Jadi apa itu ekspatriat? Ekspatriat itu orang yang tinggal di negara selain negara aslinya, biasanya karena pekerjaan dan bersifat sementara. Sementara imigran itu berpindah berpindah dari negara aslinya ke negara lain secara permanen. Perbedaan besar di antara dua kata ini ada di niatan untuk menetap atau hanya sementara. Udah itu aja bedanya.

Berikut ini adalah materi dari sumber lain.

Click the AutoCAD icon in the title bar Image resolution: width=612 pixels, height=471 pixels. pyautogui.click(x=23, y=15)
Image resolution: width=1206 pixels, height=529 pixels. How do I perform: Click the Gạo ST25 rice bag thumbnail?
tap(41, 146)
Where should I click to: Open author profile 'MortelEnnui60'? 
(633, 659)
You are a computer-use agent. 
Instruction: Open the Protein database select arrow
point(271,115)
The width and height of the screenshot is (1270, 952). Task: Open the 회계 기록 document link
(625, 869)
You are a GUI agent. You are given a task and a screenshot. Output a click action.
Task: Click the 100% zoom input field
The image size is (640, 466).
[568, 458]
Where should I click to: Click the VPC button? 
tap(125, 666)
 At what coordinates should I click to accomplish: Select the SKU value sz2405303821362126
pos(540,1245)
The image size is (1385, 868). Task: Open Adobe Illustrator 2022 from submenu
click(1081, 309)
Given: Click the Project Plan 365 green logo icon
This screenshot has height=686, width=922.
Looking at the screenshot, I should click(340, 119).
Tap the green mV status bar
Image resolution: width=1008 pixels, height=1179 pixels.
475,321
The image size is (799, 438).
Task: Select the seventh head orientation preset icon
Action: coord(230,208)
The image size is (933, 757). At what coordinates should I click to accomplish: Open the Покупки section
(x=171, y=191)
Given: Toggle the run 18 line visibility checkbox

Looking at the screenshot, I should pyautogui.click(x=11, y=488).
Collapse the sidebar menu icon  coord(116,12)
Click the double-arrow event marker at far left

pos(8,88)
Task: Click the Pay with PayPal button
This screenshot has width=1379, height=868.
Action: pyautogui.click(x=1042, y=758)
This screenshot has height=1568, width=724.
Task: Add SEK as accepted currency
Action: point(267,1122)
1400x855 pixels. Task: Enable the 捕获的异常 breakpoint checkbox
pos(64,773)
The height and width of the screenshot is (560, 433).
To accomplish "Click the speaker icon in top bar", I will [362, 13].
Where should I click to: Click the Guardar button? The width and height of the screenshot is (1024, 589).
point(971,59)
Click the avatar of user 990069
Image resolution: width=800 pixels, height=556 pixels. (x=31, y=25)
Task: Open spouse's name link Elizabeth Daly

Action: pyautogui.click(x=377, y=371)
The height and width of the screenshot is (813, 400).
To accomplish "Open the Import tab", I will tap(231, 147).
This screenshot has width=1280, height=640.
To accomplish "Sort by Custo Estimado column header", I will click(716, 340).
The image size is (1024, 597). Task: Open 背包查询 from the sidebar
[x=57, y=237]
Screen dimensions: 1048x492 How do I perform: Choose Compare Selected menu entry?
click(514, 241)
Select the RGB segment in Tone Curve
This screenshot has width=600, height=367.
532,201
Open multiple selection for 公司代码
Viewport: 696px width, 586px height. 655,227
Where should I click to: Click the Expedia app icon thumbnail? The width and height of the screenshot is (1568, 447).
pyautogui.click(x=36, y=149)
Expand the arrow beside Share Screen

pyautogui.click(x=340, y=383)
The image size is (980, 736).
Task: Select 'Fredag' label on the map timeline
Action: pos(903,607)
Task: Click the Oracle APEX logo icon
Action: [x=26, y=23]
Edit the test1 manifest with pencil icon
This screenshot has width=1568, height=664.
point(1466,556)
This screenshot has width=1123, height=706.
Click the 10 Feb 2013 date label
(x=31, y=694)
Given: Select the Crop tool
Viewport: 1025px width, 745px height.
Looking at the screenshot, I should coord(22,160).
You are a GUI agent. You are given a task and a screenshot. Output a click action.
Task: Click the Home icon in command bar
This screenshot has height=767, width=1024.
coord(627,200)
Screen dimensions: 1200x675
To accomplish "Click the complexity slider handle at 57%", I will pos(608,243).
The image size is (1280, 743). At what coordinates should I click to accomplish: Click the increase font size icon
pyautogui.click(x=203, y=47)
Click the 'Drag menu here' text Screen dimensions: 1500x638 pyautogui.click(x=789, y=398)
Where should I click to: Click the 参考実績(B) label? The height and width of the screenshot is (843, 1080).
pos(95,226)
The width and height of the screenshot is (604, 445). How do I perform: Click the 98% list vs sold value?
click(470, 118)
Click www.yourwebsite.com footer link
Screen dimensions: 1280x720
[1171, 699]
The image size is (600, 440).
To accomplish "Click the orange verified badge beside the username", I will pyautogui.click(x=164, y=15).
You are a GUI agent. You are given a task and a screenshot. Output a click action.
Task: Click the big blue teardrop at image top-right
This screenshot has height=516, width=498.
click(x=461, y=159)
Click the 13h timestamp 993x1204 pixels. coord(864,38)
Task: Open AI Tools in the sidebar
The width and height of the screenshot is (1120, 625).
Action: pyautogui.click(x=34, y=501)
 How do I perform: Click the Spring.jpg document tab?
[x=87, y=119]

Tipe perkerjaan sendiri juga tak membedakan bisa disebut ekspat atau imigran. Ekspatriat tak melulu harus eksekutif. Para pekerja rumah tangga yang kerja di Timur Tengah itu ya ekspatriat, karena mereka hanya sementara di sana. Sementara para pekerja teknis dari Indonesia yang pindah ke Eropa untuk bekerja secara permanen dan menetap di negara tersebut secara teori ya namanya migran.

Kompensasi Ekspatriat
Di Indonesia, ekspatriat (selanjutnya saya sebut ekspat ) itu diidentikkan dengan dapat banyak fasilitas, dari rumah dengan kolam renang di kawasan mewah, mobil, pengemudi, pekerja rumah tangga, biaya sekolah anak hingga ongkos pulang kampung naik kelas bisnis. Yang dilihat orang kebanyakan yang di atas semua. Padahal, realitasnya tak semewah apa yang dibayangkan.
Tak jarang ekspat dalam posisi eksekutif hanya mendapat subsidi rumah. Subsidinya beraneka ragam, dari ribuan hingga puluhan ribu. Jika rumah disubsidi, gaji pengemudi dan pekerja rumah tangga seringkali harus merogoh kocek sendiri, apalagi ongkos membayar pekerja ini bisa dibilang “murah”. Biaya sekolah anak sendiri tak melulu dibayar 100%, apalagi yang anaknya banyak. Ada yang disubsidi, ada yang hanya diberi hingga angka tertentu. Tergantung pemberi kerja.
Sawang-sinawang
Yang tak dapat apa-apa & hanya dapat gaji juga banyak. Dari gaji yang cukup untuk bayar kos aja, hingga bisa bayar apartement sendiri. Asuransi kesehatan bayar sendiri, pekerja rumah tangga cuma mampu bayar seminggu sekali. Kemana-mana mesti naik transportasi umum karena tak sanggup beli mobil, apalagi bayar pengemudi bulanan. Pulang kampung juga mesti nabung & nunggu tiket murah. Yang model gini buanyaaaak & mereka cukup senang dengan paket yang mereka dapatkan. Walaupun pada akhir bulan rekening mereka juga tak jarang teriak-teriak karena “pas-pasan“.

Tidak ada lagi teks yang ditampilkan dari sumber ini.